UNITED STATES DISTRICT COURT DISTRICT OF NEW JERSEY
Apr 26, 2012
Civil Action No. 11-4185 (WJM) (D.N.J. Apr. 26, 2012)

Opinion

Civil Action No. 11-4185 (WJM)

04-26-2012

PATRICIA SMITH, Plaintiff, v. CIRCLE LINE SIGHTSEEING, et al., Defendants.


NOT FOR PUBLICATION


OPINION

F ALK, U.S.M.J.

Before the Court is Defendant Circle Line Sightseeing's motion to transfer venue to the Southern District of New York pursuant to 28 U.S.C. § 1404(a). See Docket Entry No. 10. The motion is opposed. The Honorable William J. Martini, U.S.D.J., referred the motion to the Undersigned. No oral argument was heard. Fed. R. Civ. P. 78(b). For the reasons that follow, Defendant's motion to transfer is granted.

BACKGROUND

On July 26, 2009, Plaintiff, Patricia Smith, was a passenger aboard a cruise ship owned and operated by defendant, Circle Line Sightseeing ("Circle Line"). Circle Line offers a variety of boat tours around the island of Manhattan which showcase New York landmarks such as the Statue of Liberty, Ellis Island, the South Street Seaport and the Brooklyn Bridge.

It is alleged that Plaintiff slipped and fell while walking down a flight of stairs on the cruise ship.

In light of the foregoing, Plaintiff, a New Jersey resident, brought this action against Defendant Circle Line, a New York corporation, asserting a claim of negligence. This Court's jurisdiction is premised on diversity of citizenship, 28 U.S.C. § 1332. Defendant now seeks to transfer this action to the Southern District of New York, arguing that New York is the most appropriate and convenient forum.

DISCUSSION

A. Transfer Pursuant to § 1404(a)

28 U.S.C. § 1404(a) provides: "[f]or the convenience of parties and witnesses, in the interest of justice, a district court may transfer any civil action to any other district or division where it might have been brought." The purpose of section 1404(a) "is to prevent the waste of 'time, energy and money' and to 'protect litigants, witnesses and the public against unnecessary inconvenience and expenses. . . .'" Ricoh Co., Ltd. v. Honeywell, Inc., 817 F.Supp. 473, 479 (D.N.J. 1993) (quoting Van Dusen v. Barrack, 376 U.S. 612, 616 (1964)). The Court is "vested with a large discretion" when deciding whether to transfer a case. See Solomon v. Continental Am. Life Ins. Co., 472 F.2d 1043, 1045 (3d Cir. 1973).

The moving party bears the burden of establishing (1) that the proposed transferee forum is one in which the case "might have been brought," and (2) that, in the interest of justice, the proposed transferee forum is more convenient for the parties and witnesses. See CIBC World Mkts., Inc. v. Deutsche Bank Sec., Inc., 309 F.Supp.2d 637, 643 (D.N.J. 2004) (citing Jumara v. State Farm Ins. Co., 55 F.3d 873, 879 (3d Cir. 1995)). B. Adequate Transferee Forum

The transfer statute limits the ability to transfer to a district or division where the case "might have been brought." 28 U.S.C. § 1404(a). Another district is proper if that district would be a proper venue for the action and that forum is capable of asserting subject matter jurisdiction over the claim and personal jurisdiction over the defendants. See Yang v. Odom, 409 F.Supp.2d 599, 604 (D.N.J. 2006).

**The data**
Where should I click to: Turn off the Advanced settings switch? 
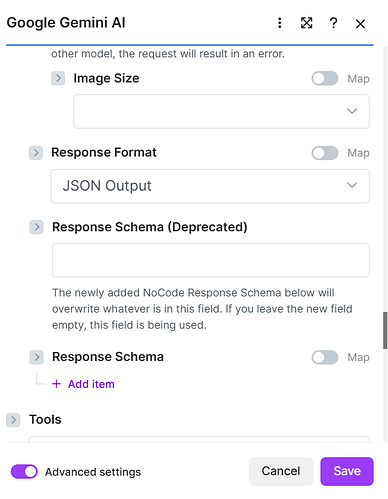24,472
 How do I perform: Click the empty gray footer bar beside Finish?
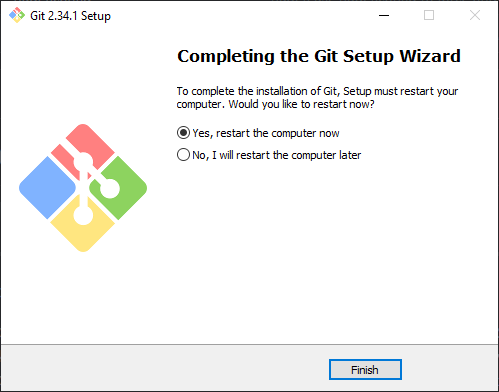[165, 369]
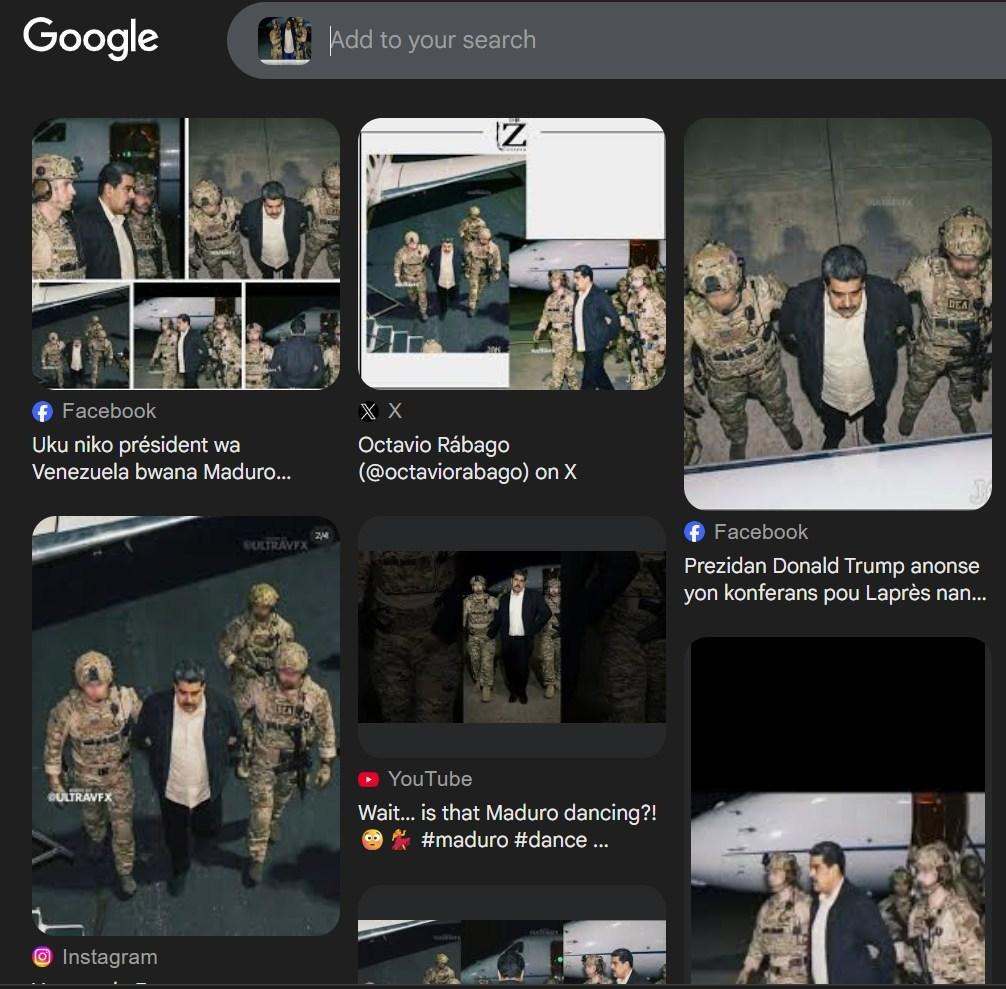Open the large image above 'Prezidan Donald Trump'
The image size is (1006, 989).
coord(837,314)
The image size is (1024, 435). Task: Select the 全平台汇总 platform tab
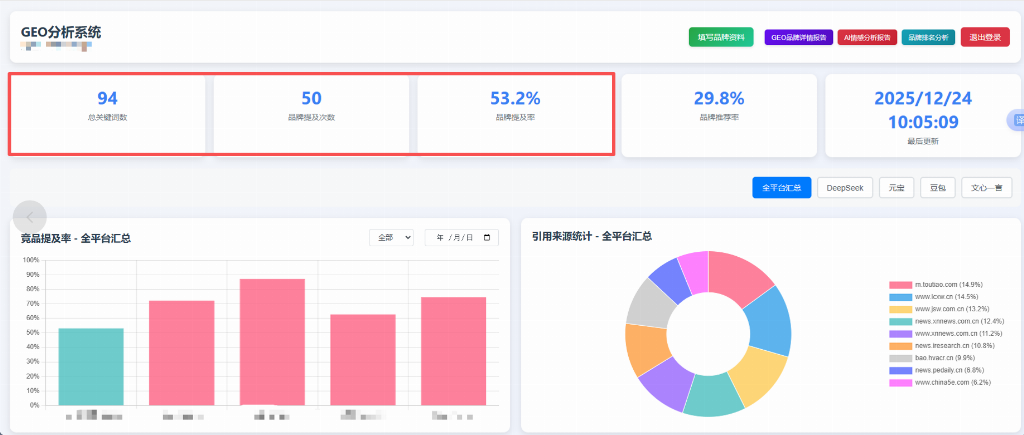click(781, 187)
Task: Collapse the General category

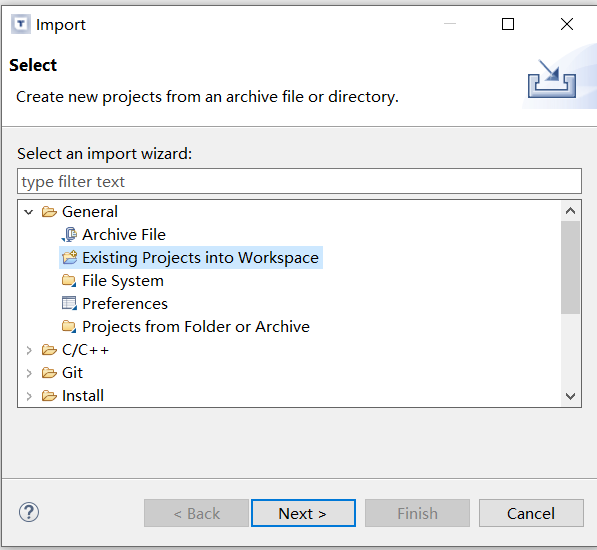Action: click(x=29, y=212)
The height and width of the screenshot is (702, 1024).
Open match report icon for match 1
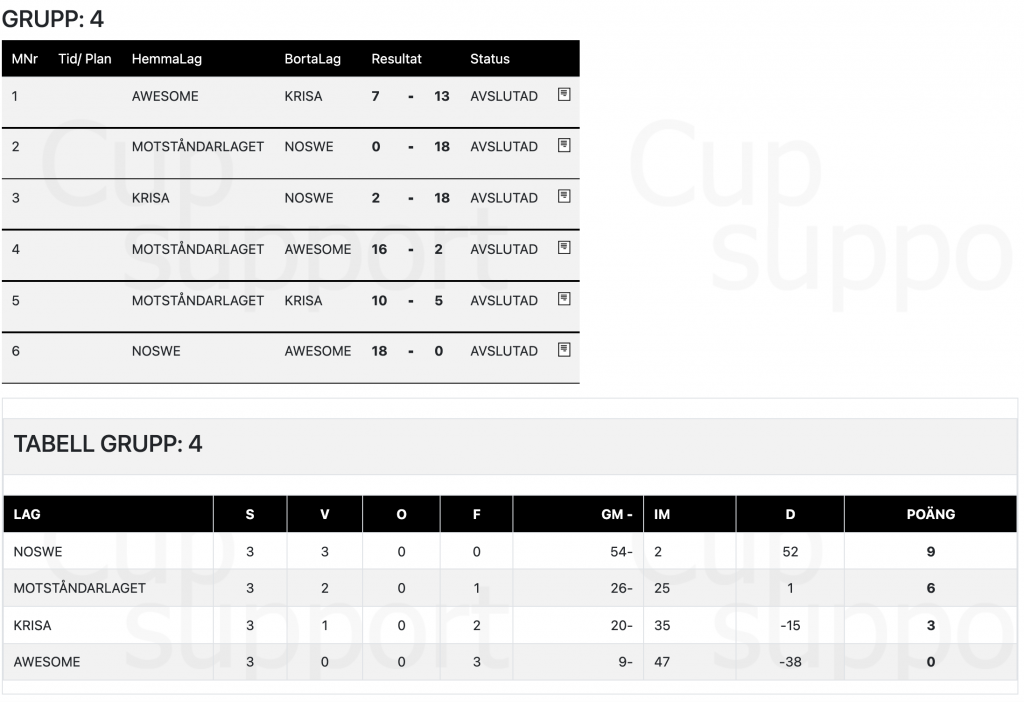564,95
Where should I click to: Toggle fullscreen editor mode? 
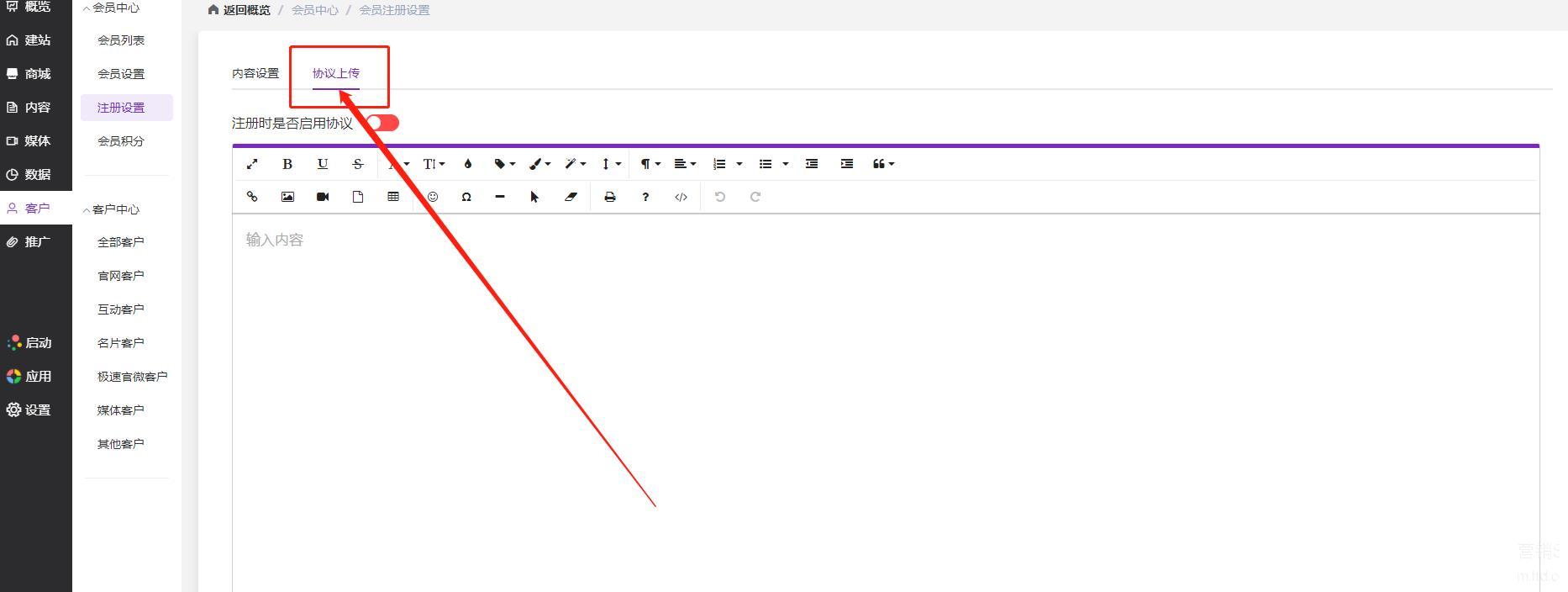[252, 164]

**Work task 1**
In the court opinion, on what date was the plaintiff a passenger aboard the cruise ship?
**Work task 2**
Print the part of the court opinion from "Before the Court" to "the cruise ship.".

**Exercise answer 1**
July 26, 2009

**Exercise answer 2**
Before the Court is Defendant Circle Line Sightseeing's motion to transfer venue to the Southern District of New York pursuant to 28 U.S.C. § 1404(a). See Docket Entry No. 10. The motion is opposed. The Honorable William J. Martini, U.S.D.J., referred the motion to the Undersigned. No oral argument was heard. Fed. R. Civ. P. 78(b). For the reasons that follow, Defendant's motion to transfer is granted.

BACKGROUND

On July 26, 2009, Plaintiff, Patricia Smith, was a passenger aboard a cruise ship owned and operated by defendant, Circle Line Sightseeing ("Circle Line"). Circle Line offers a variety of boat tours around the island of Manhattan which showcase New York landmarks such as the Statue of Liberty, Ellis Island, the South Street Seaport and the Brooklyn Bridge.

It is alleged that Plaintiff slipped and fell while walking down a flight of stairs on the cruise ship.